[start of Extracted text]

In cooling operation when the refrigeration cycle device 200 is applied to an air conditioner, for example, the four-way switching valve 103 is connected to the dashed line side in FIG. 5. The high-temperature, high-pressure refrigerant compressed by the scroll compressor 100 flows to the outdoor heat exchanger 104, condenses, and liquefies, and is then decompressed by the pressure reducer 105a to become a low-temperature, low-pressure two-phase state and flows into the gas-liquid separator 107. The saturated liquid refrigerant separated by the gas-liquid separator 107 flows to the indoor heat exchanger 106 via the pressure reducer 105b, evaporates, and gasifies. The gasified refrigerant returns to the scroll compressor 100 again through the four-way switching valve 103. That is, in cooling operation, the refrigerant circulates as shown by the dashed arrow in FIG. 5. Through this circulation, the refrigerant exchanges heat with the indoor air in the indoor heat exchanger 106, which is an evaporator, and absorbs heat from the indoor air. This cools the indoor air. The refrigerant that has absorbed heat is sent to the outdoor heat exchanger 104, which serves as a condenser, where it exchanges heat with the outside air and dissipates heat to the outside air.

[end of Extracted text]
[start of Entries provided]

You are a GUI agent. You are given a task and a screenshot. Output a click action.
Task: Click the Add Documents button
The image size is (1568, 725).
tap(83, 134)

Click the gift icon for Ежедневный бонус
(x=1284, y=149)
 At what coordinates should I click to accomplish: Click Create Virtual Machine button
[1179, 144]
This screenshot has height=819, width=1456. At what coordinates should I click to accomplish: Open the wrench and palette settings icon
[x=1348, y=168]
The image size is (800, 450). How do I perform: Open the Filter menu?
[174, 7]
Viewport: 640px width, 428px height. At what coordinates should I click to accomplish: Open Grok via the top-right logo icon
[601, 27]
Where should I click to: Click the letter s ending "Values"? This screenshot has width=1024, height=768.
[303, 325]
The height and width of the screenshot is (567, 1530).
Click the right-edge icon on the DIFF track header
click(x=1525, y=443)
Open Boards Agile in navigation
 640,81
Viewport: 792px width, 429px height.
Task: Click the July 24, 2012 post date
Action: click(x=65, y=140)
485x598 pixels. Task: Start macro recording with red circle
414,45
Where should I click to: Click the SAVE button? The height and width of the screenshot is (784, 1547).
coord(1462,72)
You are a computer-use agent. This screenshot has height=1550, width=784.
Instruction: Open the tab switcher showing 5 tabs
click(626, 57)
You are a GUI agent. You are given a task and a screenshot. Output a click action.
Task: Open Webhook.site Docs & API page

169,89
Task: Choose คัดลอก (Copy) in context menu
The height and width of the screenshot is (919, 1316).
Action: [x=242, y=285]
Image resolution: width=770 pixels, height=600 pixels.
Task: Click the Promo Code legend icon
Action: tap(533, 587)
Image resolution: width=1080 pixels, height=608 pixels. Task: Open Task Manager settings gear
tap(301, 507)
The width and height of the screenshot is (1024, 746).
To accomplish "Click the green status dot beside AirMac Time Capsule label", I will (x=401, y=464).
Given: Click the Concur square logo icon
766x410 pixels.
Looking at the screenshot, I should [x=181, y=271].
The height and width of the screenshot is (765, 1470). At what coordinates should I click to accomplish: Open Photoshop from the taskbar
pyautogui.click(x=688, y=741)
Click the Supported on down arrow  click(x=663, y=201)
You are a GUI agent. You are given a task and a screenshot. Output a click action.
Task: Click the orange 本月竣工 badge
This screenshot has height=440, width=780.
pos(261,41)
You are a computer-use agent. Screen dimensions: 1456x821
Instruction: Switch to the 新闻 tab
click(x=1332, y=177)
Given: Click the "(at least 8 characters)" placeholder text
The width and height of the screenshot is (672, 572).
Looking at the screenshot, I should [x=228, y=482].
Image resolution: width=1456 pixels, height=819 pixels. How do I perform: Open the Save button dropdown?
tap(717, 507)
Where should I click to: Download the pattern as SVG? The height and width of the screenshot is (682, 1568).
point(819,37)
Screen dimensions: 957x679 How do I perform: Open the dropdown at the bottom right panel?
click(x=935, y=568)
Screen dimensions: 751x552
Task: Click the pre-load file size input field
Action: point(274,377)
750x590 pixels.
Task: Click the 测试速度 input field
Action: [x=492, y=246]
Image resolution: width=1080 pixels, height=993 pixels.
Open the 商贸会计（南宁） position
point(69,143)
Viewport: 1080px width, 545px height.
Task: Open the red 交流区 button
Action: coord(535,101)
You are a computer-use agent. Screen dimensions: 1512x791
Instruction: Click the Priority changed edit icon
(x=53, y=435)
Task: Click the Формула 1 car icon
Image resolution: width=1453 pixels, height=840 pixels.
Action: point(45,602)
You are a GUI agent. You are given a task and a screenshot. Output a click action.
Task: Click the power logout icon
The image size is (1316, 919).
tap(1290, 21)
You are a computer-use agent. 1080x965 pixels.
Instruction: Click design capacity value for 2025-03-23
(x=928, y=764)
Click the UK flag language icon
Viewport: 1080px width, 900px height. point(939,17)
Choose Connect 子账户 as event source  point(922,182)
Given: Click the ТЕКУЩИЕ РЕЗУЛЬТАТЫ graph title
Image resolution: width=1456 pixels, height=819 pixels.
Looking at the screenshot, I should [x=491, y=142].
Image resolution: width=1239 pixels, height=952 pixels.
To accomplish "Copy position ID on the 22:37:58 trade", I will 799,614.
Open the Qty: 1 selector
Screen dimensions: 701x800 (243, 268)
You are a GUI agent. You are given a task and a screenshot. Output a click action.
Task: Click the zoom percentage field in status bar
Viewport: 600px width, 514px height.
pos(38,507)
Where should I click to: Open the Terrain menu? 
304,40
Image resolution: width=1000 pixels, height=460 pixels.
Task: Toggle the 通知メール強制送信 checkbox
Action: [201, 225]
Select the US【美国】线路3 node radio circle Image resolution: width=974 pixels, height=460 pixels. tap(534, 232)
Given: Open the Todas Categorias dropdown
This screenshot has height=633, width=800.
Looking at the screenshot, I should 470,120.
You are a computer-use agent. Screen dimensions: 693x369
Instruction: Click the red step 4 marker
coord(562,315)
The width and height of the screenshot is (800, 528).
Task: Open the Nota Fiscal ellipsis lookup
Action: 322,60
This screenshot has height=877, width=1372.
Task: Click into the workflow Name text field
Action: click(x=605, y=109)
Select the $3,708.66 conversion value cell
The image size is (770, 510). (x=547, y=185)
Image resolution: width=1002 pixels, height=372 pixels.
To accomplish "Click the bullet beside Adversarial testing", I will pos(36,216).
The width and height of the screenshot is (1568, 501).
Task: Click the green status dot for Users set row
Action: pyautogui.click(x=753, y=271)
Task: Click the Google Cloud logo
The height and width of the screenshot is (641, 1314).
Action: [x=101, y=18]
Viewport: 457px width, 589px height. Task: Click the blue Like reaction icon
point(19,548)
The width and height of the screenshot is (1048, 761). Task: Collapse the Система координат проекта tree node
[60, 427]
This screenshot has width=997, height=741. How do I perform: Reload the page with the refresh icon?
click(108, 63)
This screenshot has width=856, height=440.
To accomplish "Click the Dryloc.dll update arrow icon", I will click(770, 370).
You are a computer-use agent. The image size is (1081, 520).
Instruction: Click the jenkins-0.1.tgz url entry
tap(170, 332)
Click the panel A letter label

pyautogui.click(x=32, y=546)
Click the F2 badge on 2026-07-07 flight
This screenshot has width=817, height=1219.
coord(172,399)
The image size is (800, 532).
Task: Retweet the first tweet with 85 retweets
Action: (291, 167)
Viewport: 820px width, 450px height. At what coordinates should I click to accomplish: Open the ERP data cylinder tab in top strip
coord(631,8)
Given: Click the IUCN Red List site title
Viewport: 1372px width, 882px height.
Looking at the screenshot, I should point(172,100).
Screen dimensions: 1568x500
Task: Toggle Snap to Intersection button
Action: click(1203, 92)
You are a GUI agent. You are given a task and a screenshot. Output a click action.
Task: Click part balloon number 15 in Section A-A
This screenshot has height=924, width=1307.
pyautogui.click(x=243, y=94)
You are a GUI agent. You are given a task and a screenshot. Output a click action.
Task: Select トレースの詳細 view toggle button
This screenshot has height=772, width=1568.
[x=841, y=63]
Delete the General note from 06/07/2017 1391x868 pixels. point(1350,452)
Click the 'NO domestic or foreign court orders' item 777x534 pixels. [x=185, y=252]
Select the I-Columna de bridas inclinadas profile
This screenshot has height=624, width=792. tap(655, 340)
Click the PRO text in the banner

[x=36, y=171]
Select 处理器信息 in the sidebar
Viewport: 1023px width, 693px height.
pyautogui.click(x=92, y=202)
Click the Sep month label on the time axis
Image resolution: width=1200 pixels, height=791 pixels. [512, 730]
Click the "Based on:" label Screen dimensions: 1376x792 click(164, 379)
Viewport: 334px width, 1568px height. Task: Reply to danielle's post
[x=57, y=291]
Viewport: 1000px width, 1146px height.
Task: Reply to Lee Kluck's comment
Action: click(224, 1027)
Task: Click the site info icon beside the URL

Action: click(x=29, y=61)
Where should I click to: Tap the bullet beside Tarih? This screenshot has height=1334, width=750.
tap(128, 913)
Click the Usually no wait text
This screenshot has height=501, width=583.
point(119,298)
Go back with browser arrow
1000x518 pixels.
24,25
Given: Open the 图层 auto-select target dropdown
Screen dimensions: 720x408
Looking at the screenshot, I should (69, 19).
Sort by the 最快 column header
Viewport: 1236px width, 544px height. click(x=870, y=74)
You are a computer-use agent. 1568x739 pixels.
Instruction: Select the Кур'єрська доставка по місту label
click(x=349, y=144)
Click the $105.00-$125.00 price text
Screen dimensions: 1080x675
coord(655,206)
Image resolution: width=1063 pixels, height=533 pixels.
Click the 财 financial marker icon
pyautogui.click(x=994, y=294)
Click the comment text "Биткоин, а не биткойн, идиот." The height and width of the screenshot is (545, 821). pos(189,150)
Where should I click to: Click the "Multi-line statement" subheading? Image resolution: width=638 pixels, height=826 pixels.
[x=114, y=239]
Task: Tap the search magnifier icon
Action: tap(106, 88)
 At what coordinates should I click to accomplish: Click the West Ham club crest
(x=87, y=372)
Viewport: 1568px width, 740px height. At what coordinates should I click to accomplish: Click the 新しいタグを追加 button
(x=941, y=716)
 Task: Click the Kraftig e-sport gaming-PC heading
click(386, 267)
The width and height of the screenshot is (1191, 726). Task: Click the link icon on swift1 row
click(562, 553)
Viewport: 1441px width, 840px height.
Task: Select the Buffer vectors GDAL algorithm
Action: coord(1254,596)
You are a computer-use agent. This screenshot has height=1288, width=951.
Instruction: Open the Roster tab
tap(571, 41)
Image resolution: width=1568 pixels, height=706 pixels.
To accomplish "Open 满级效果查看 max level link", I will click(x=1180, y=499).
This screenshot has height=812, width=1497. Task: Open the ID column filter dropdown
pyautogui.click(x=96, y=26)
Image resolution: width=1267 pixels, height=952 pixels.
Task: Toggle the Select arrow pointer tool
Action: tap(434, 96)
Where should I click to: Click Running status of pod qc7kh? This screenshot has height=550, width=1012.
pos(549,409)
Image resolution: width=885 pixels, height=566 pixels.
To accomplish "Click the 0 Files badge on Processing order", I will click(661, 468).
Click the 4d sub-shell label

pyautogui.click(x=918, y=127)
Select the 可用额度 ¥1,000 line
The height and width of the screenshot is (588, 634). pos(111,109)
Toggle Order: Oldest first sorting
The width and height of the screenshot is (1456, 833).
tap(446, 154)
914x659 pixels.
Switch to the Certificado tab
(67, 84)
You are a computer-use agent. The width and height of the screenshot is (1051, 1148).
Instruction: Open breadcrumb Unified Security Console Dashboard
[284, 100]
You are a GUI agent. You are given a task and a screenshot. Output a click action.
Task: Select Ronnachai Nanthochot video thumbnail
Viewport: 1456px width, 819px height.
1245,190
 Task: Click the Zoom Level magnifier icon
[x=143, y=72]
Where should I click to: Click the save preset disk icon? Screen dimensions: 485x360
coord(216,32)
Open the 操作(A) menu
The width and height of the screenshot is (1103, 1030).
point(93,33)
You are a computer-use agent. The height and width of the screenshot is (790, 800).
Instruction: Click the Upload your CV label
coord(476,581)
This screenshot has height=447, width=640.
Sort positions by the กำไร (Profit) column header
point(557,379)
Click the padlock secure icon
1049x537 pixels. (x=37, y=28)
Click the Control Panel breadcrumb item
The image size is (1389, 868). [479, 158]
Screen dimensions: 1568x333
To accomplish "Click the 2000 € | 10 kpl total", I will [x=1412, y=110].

[end of Entries provided]

To-do list —
[a] Answer these questions from the text on the refrigeration cycle in cooling operation.
(i) Which side in FIG. 5 is the four-way switching valve 103 connected to?
(ii) Which component does the saturated liquid refrigerant pass through on its way to the indoor heat exchanger 106?
(iii) Which component serves as the condenser?
[b] Extend the text on the refrigeration cycle in cooling operation, starting right after its last sentence.

Outputs in order —
[a]
(i) The dashed line side.
(ii) The pressure reducer 105b.
(iii) The outdoor heat exchanger 104.

[b]
In the above heating and cooling operations, the saturated gas refrigerant separated in the gas-liquid separator 107 is supplied to the scroll compressor 100 through the injection piping 50. The saturated gas refrigerant supplied to the scroll compressor 100 is supplied to the first compression chamber 56a or the second compression chamber 56b through the injection inlet path 4d and the injection port 4e provided in the fixed base plate 4b of the fixed scroll 4. In the refrigeration cycle device 200 equipped with the gas-liquid separator 107, the injection refrigerant is a gas refrigerant, and gas injection is performed.

Here, the refrigeration cycle device 200 equipped with the gas-liquid separator 107 has been described, but the refrigeration cycle device to which the scroll compressor 100 of the present disclosure is applied is not limited to the refrigeration cycle device equipped with the gas-liquid separator 107. The refrigeration cycle device to which the scroll compressor 100 of the present disclosure is applied may be, for example, a refrigeration cycle device that does not include the gas-liquid separator 107 and includes a scroll compressor, a condenser, a pressure reducer, and an evaporator. In this case, the refrigerant between the condenser and the pressure reducer may be branched, and the branched refrigerant may be decompressed and injected into the scroll compressor 100.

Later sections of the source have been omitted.